Linear chord diagrams on two intervals

Consider all possible ways of attaching disjoint chords to two ordered and oriented disjoint intervals so as to produce a connected graph. Taking the intervals to lie in the real axis with the induced orientation and the chords to lie in the upper half plane canonically determines a corresponding fatgraph which has some associated genus $g\geq 0$, and we consider the natural generating function ${\bf C}_g^{[2]}(z)=\sum_{n\geq 0} {\bf c}^{[2]}_g(n)z^n$ for the number ${\bf c}^{[2]}_g(n)$ of distinct such chord diagrams of fixed genus $g\geq 0$ with a given number $n\geq 0$ of chords.
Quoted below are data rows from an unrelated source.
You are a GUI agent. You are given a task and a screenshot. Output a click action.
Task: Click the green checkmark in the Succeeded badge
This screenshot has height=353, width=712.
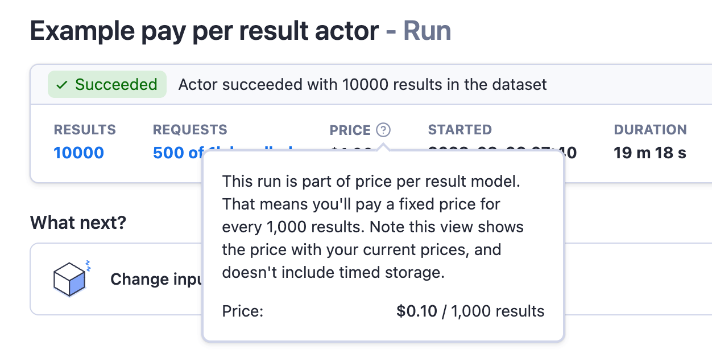[x=60, y=84]
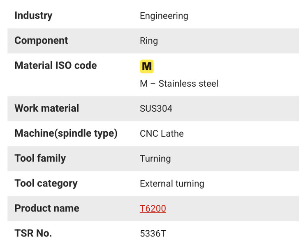Click the yellow swatch behind the M code

pyautogui.click(x=141, y=62)
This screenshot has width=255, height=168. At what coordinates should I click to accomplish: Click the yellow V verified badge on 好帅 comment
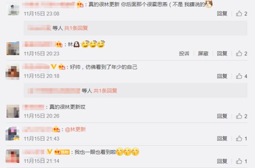pyautogui.click(x=54, y=66)
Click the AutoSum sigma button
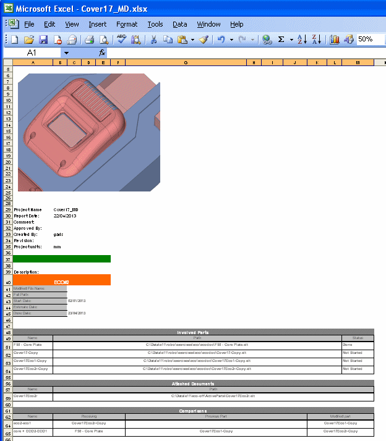 (281, 40)
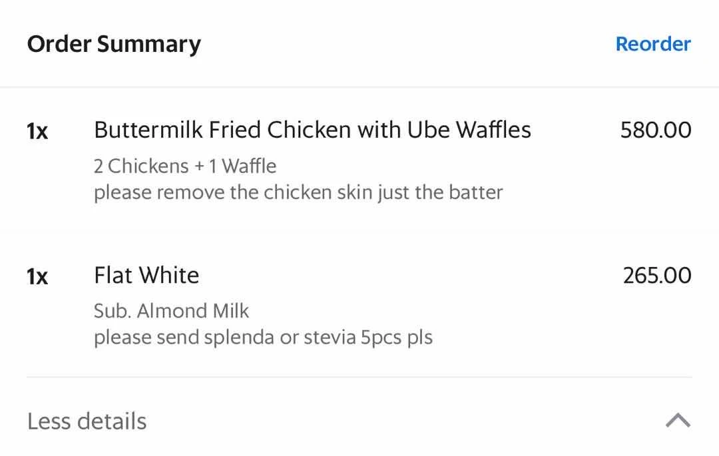Screen dimensions: 719x456
Task: Tap the Flat White item title
Action: (147, 275)
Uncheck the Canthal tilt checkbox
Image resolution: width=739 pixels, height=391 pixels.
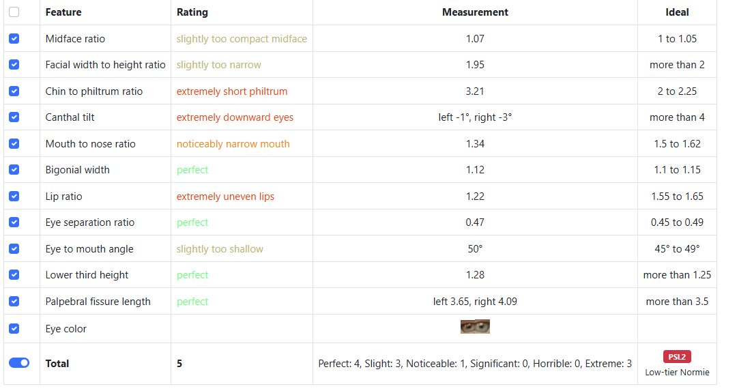click(x=14, y=117)
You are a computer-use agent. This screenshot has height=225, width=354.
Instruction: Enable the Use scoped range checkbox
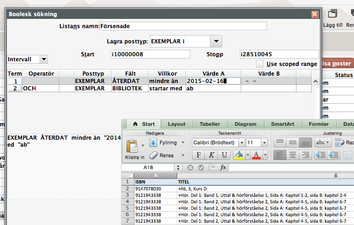coord(260,64)
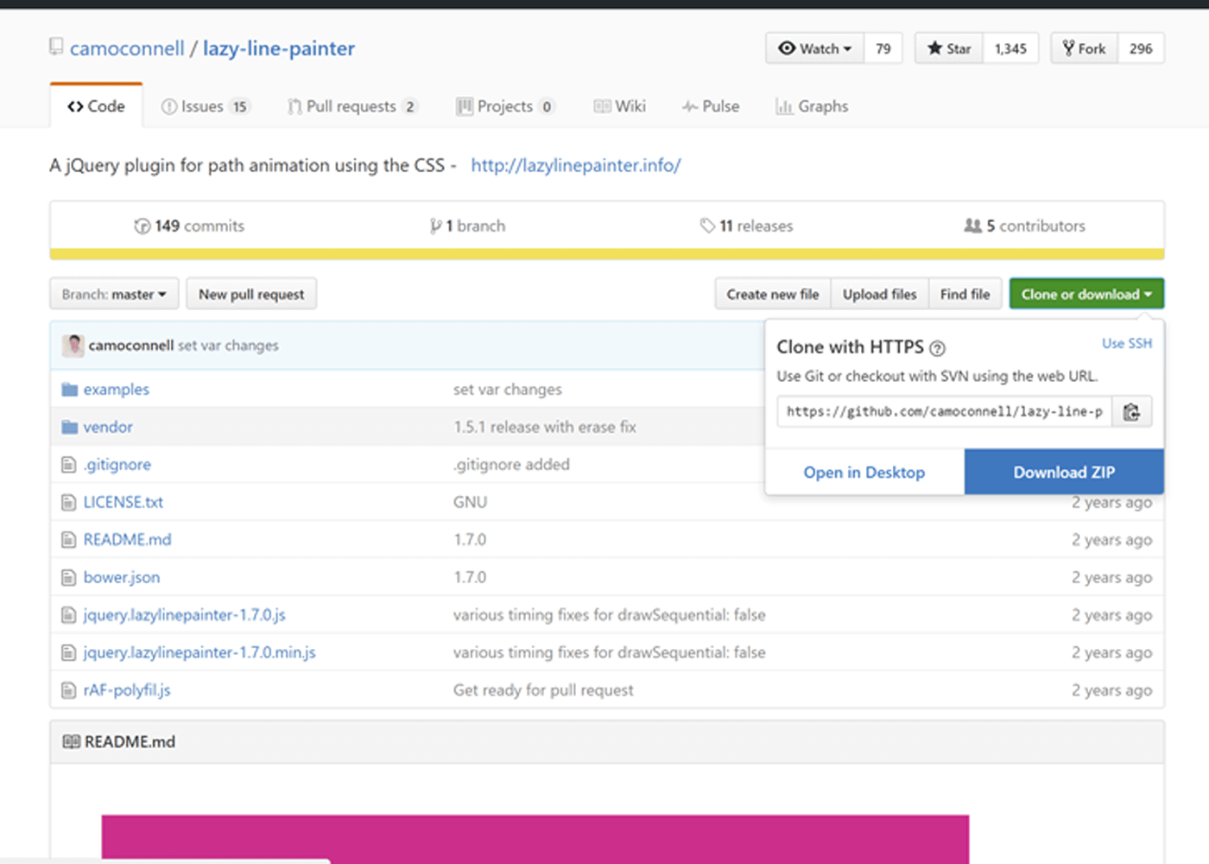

We prove here the surprising fact that ${\bf C}^{[2]}_g(z)=z^{2g+1} R_g^{[2]}(z)/(1-4z)^{3g+2} $ is a rational function, for $g\geq 0$, where the polynomial $R^{[2]}_g(z)$ with degree at most $g$ has integer coefficients and satisfies $R_g^{[2]}({1\over 4})\neq 0$. Earlier work had already determined that the analogous generating function ${\bf C}_g(z)=z^{2g}R_g(z)/(1-4z)^{3g-{1\over 2}}$ for chords attached to a single interval is algebraic, for $g\geq 1$, where the polynomial $R_g(z)$ with degree at most $g-1$ has integer coefficients and satisfies $R_g(1/4)\neq 0$ in analogy to the generating function ${\bf C}_0(z)$ for the Catalan numbers. The new results here on ${\bf C}_g^{[2]}(z)$ rely on this earlier work, and indeed, we find that $R_g^{[2]}(z)=R_{g+1}(z) -z\sum_{g_1=1}^g R_{g_1}(z) R_{g+1-g_1}(z)$, for $g\geq 1$.